* Excerpted passage:
— Start —

25 October 2016

Review: Wake of Vultures and Conspiracy of Ravens

Image from http://www.orbitbooks.net/
Wake of Vultures
Lila Bowen (Delilah S Dawson)
Orbit, 11 October 2016
PB, 342pp

Conspiracy of Ravens
Lila Bowen (Delilah S Dawson)
Orbit, 11 October 2016
PB, 359pp

I'm grateful to Orbit for a copies of both these books.  I'm, unusually, reviewing them together here - inevitably that means some spoilers for Wake in the Ravens review so stop reading at the first review if you want to avoid those.

Nettie Lonesome lives in a land of hard people and hard ground dusted with sand. She's a half-breed who dresses like a boy, raised by folks who don't call her a slave but use her like one. She knows of nothing else. That is, until the day a stranger attacks her. When nothing, not even a sickle to the eye can stop him, Nettie stabs him through the heart with a chunk of wood and he turns to black sand.

And just like that, Nettie can see.

Wake of Vultures

It's a Western. It's fantasy. Its protagonist is a kind of alt-reality Huck Finn, escaping from a brutal childhood and embarking on a series of adventures across a harsh, unforgiving landscape. It's The Lone Ranger or Zorro for the 21st century. It's all kinds of things, but Wake of Vultures is, most of all, utterly, utterly wonderful, readable and addictive.

Nettie - or Rhett, as she decides she'd rather be (the name changes several times as he flees from possess monsters and worse) is escaping near slavery, as a mixed race Native American/ Black orphan brought up on a desolate ranch in the 19th century in what would be Texas in this world (nearest town: Gloomy Bluebird). It's a world stalked by vampire saloon girls, dwarf miners, harpies, Sirens, the terrible Cannibal Owl itself and more. Rhett enthusiastically takes on these threats: after all, at the start of the book he's been hurt much worse by his treatment on grounds of race and gender and (potentially, if he's caught out) gender identity (to use modern terms which don't actually appear in the book, even as it confronts these subjects square on).

All the elements of a classic Western are here: cattle rustling, the glittering desert, "Injuns" (sympathetically portrayed: Bowen admits in a note at the end the difficulty of using language which risks either being wrong for the setting or disrespectful to the modern ear), seamy saloons and a dubious sort of instant justice. But there's more besides: Rhett is a magnificent creation, a girl (at the start) who takes his own fate and his own nature in his hands, identifying as a man and living that identity in various roughneck settings even as he works his way through an awful lot of growing up. Questioning his upbringing, his own worth and his origins (and dealing with those pesky monsters) is a great deal to manage, but he confronts it with aplomb.

— End —

* Work instructions:
• a. Which creatures does the book review name as stalking the world of Wake of Vultures?
• b. Print the part of the book review starting at "Image from http://www.orbitbooks.net/" and ending at "to avoid those.".
• c. Carry on the book review from its last paragraph.

* Record excerpts:
— Start —

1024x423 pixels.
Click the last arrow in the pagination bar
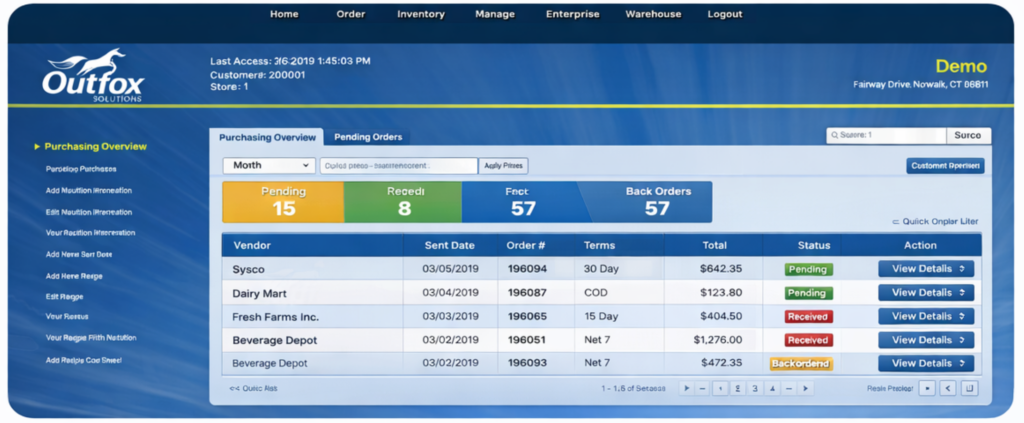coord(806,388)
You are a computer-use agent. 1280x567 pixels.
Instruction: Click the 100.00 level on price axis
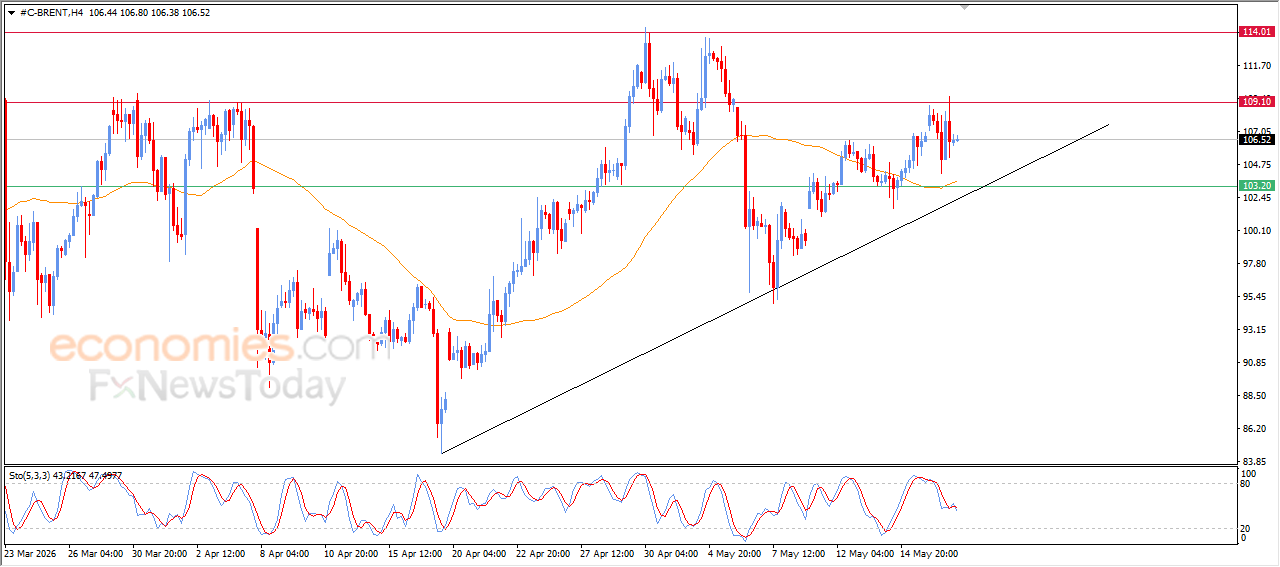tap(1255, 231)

— End —
— Start —

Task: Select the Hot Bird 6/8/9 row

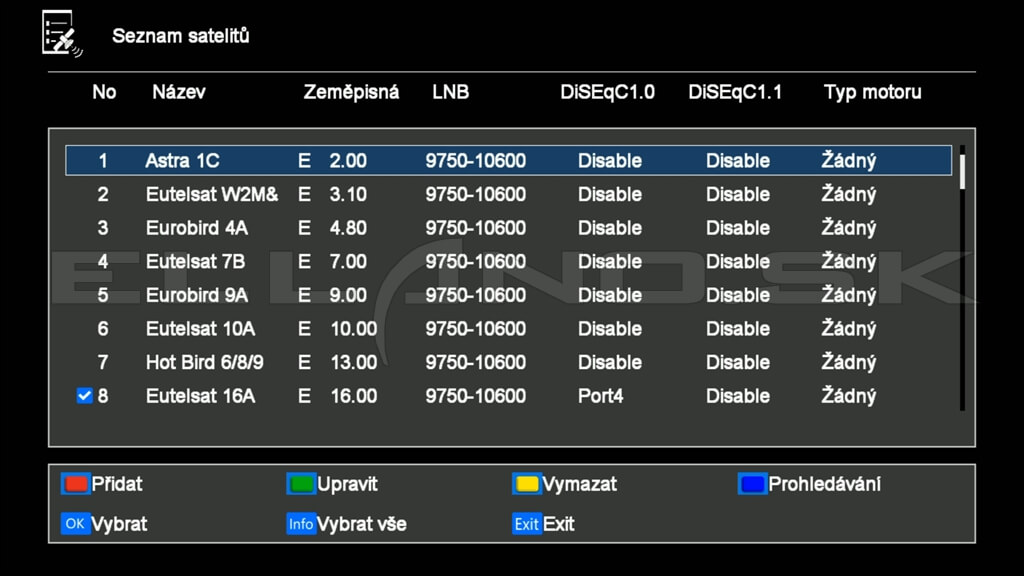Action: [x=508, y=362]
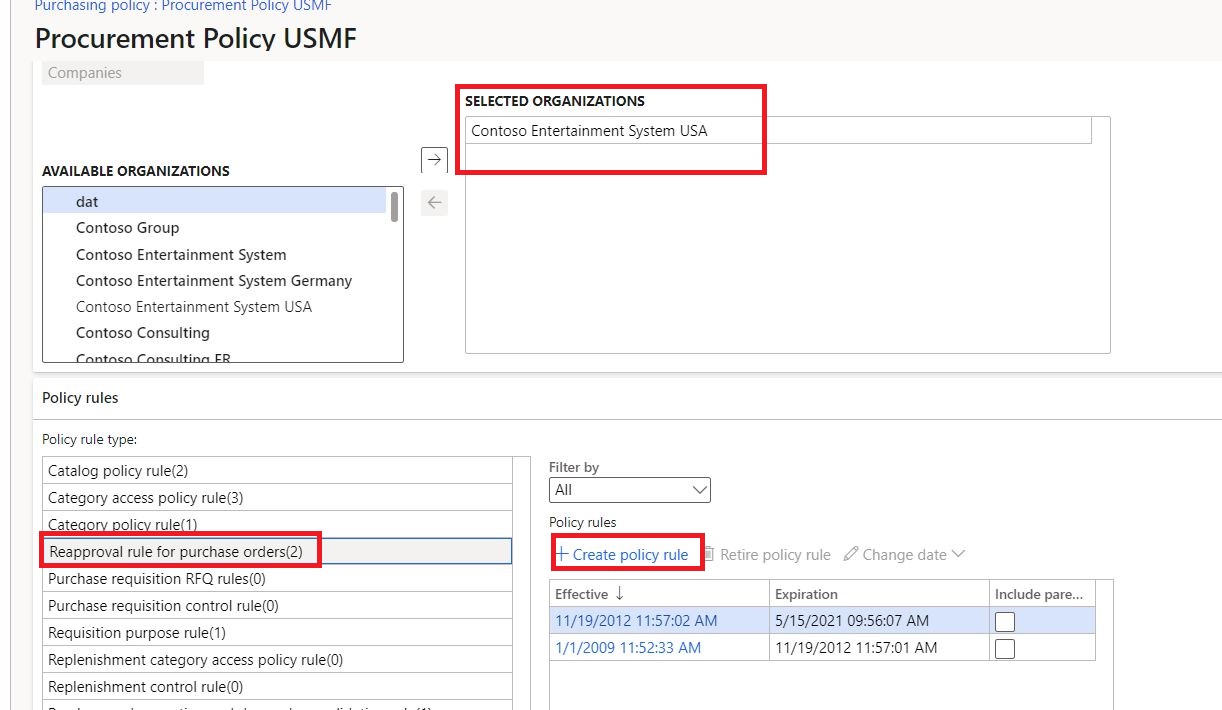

— End —
— Start —

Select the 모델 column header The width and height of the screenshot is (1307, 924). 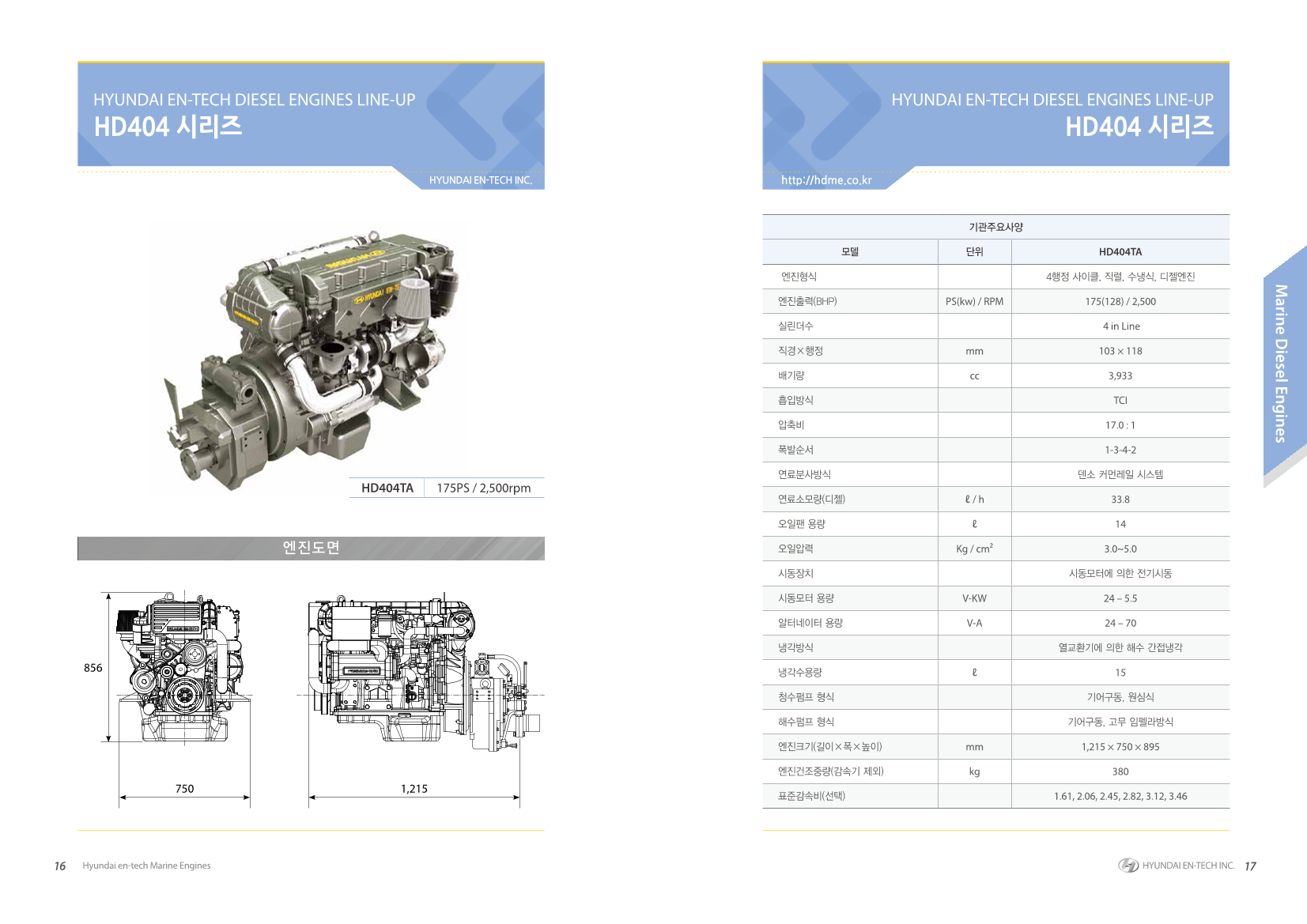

— End —

* Task responses:
• a.
- Vampire saloon girls
- Dwarf miners
- Harpies
- Sirens
- The Cannibal Owl

• b.
Image from http://www.orbitbooks.net/
Wake of Vultures
Lila Bowen (Delilah S Dawson)
Orbit, 11 October 2016
PB, 342pp

Conspiracy of Ravens
Lila Bowen (Delilah S Dawson)
Orbit, 11 October 2016
PB, 359pp

I'm grateful to Orbit for a copies of both these books.  I'm, unusually, reviewing them together here - inevitably that means some spoilers for Wake in the Ravens review so stop reading at the first review if you want to avoid those.

• c.
I was impressed at the way Bowen empowers Rhett (but also the ranger Sam) to claim suppressed identities and confront the racial and other injustices of the real Old West, acknowledging and subverting the brutal reality behind it. At the same time Bowen's not afraid to use classic fantasy tropes: the prophesy, the Child Who Lived, raised in humble surroundings but (perhaps?) with a great destiny (there's a touch of Harry Potter here even in a story which has much darker and more realistic themes). I thought that actually grounded the story: strange though it may seem, that framework, the quest to destroy a monster, worked very well in the parched-desert-and-hostile-wilderness setting. It's worlds away from the classic Northern European fantasy (fur cloaks and snow) while the Western setting still gives the same sort of lawless environment and the same scope for a quest - having escaped Gloomy Bluebird and joined up with the legendary knights, sorry, Durango Rangers, Rhett sets out to confront a great evil, risking his newfound freedom - and in one powerful scene, identity. (And I wouldn't be surprised if a dragon or two turns up in the series one day).

Oh, and it's a rattling good read too, the sort of book that's best read in one or two sittings: every chapter ends on a cliffhanger (literally, in one case), there's a relentless drive to the central quest and the sense of peril and jeopardy mounts remorselessly. The end runs seamlessly into the next story (so, tomorrow really IS another day...) which promises even greater things.

Overall, a great addition to the genres of both the weird Western and of modern fantasy. Strongly recommended.

Look away now if you haven't read Vultures and don't want to see some mild spoilers.

Conspiracy of Ravens

Still with me? Well, I did warn you...

Ravens picks up right where Vultures ends, with Rhett transformed again into... something and literally leaping to freedom. He's now adopted the identity of The Shadow, legendary defender of the weak, but it takes time to come to terms with that and inevitably the immediate subsequent pages lose some of the tension of the previous book which has just worked up to a climax - Rhett must journey in the desert to explore his new identity (or identities) and learn some painful lessons, including on gratitude.

Indeed one of the attractive qualities about Rhett is that he's far from perfect, too inclined to lash out, perhaps following a less that ideal model of what being a man is: but he learns, he tries to do better, even amongst the monster chasing and questing.

And he's oh so brave and handsome, charming the socks... and other things... off both men and women, which adds a certain tension to camp life. Indeed there's almost so much going on here as to risk our losing sight of the ultimate objective, but that doesn't happen because the new quest here is brought by an Irishman, Earl, who's sometimes a donkey but is never less than focussed on rescuing his brother.

In his aspect as The Shadow, Rhett can't but offer assistance and so the pursuit begins again, as he and his posse set out to kill a sinister railway boss who has a whole camp enslaved and is gradually harvesting them for body parts. It's him who commands the ravens of the title and fantastically creepy servants they are too.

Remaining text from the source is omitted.